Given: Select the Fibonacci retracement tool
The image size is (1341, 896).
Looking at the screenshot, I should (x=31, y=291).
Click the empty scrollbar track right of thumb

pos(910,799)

• Problem statement: Quote each line of the data above exactly as written.

• Solution:
Given: Select the Fibonacci retracement tool
The image size is (1341, 896).
Looking at the screenshot, I should (x=31, y=291).
Click the empty scrollbar track right of thumb

pos(910,799)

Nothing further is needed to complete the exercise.